Kilkaset wagonów stoi na bocznicach zamiast jeździć po torach
Setki wagonów I i II klasy w całym kraju nadal oczekują na przeglądy okresowe. Choć mogłyby w wakacje wozić pasażerów, to nie zrobią nawet jednego kilometra.
Na stojące wagony na stacji Kraków - Mydlniki natknął się reporter RMF FM, który naliczył 25 wagonów I i II klasy. Można by więc zestawić nawet pięć pociągów dla podróżnych wyruszających na wakacje. Wagony przyjechały w styczniu albo w grudniu i od tego czasu stoją. Nikt się tym nie zainteresował - twierdzi mieszkanka jednego z domów sąsiadujących z bocznicą.

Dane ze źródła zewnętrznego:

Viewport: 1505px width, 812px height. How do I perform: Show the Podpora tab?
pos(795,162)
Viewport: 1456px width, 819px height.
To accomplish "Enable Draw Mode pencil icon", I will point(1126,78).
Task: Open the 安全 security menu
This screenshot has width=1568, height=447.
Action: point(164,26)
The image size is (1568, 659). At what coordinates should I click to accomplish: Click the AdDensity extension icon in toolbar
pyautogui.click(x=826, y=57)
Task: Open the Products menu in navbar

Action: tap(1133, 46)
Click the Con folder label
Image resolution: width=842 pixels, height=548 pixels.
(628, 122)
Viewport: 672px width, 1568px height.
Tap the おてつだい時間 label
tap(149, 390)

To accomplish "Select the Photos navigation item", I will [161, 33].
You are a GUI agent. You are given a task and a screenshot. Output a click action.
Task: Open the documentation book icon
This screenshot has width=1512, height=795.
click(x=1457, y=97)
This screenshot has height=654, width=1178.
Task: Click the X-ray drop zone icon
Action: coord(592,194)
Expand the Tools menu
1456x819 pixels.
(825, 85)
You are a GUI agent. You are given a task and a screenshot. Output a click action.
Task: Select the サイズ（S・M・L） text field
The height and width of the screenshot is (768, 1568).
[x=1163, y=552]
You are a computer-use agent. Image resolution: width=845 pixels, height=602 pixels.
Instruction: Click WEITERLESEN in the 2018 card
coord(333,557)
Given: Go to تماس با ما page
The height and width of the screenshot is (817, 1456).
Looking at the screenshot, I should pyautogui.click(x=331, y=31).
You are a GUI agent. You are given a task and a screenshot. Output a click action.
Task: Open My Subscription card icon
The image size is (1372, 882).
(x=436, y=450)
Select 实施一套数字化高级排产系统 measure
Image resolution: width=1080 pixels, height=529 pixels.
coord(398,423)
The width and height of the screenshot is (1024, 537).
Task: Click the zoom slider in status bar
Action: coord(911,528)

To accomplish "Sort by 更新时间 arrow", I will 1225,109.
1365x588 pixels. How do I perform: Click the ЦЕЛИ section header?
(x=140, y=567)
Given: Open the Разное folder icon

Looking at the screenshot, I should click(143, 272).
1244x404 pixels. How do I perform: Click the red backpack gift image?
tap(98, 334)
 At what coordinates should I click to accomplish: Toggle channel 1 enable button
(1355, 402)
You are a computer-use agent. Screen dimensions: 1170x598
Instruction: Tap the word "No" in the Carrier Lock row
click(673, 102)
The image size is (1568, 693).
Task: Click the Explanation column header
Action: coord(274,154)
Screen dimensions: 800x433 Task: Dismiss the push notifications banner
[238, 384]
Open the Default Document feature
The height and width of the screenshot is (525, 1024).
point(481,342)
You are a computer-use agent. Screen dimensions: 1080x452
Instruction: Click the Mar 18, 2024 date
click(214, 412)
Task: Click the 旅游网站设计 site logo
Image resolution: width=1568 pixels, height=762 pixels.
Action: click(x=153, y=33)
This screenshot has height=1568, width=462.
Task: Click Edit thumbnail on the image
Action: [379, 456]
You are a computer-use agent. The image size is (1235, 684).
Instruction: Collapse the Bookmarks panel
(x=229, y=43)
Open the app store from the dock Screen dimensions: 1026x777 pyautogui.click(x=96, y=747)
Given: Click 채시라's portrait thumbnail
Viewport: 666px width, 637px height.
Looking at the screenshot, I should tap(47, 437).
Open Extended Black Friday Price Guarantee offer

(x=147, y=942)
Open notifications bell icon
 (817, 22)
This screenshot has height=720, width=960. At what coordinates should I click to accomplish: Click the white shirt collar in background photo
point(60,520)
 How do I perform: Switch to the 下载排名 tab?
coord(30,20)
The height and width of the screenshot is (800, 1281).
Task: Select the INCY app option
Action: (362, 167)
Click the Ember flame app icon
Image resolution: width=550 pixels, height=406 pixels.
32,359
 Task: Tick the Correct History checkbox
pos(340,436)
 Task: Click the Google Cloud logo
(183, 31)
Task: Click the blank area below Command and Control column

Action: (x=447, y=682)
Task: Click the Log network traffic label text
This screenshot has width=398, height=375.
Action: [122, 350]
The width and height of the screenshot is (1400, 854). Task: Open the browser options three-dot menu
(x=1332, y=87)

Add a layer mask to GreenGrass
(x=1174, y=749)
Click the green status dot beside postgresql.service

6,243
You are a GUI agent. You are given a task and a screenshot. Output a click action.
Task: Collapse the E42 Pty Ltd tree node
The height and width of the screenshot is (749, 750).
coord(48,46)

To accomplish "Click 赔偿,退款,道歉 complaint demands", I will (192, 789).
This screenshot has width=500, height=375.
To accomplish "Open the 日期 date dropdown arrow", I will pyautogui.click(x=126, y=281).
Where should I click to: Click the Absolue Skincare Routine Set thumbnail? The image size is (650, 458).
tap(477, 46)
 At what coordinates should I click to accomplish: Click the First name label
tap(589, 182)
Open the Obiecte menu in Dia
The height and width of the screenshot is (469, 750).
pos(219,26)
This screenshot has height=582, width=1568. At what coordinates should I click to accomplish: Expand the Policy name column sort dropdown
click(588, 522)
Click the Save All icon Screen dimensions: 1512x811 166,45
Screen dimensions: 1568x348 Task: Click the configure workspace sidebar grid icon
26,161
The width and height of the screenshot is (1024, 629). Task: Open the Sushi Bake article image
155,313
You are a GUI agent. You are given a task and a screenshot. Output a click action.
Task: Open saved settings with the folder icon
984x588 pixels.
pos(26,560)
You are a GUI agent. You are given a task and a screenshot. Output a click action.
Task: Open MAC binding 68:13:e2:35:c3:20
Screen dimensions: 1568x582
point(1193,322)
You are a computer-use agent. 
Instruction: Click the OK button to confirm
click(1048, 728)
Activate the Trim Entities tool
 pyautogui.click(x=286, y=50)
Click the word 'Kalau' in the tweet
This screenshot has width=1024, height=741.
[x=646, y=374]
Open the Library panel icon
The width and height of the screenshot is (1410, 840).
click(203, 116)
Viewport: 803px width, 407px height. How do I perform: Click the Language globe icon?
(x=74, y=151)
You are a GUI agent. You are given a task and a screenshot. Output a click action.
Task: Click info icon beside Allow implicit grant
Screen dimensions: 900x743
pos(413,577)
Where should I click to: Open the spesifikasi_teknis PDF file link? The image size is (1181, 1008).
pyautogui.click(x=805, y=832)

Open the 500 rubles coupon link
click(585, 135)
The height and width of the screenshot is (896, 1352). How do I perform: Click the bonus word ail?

Zainteresowanie wagonami jednak jest, ale tylko ze strony bezdomnych i wandali. Efekt - powybijane szyby, uszkodzone fotele, a nawet całe przedziały. Wagony są otwarte, można do nich wejść i zabrać cenne elementy.
PKP wyjaśnia, że wagony czekają na naprawę okresową. Tyle że jak tak dalej pójdzie, to potrzebny będzie drogi, kapitalny remont, a nie tylko przegląd rewizyjny.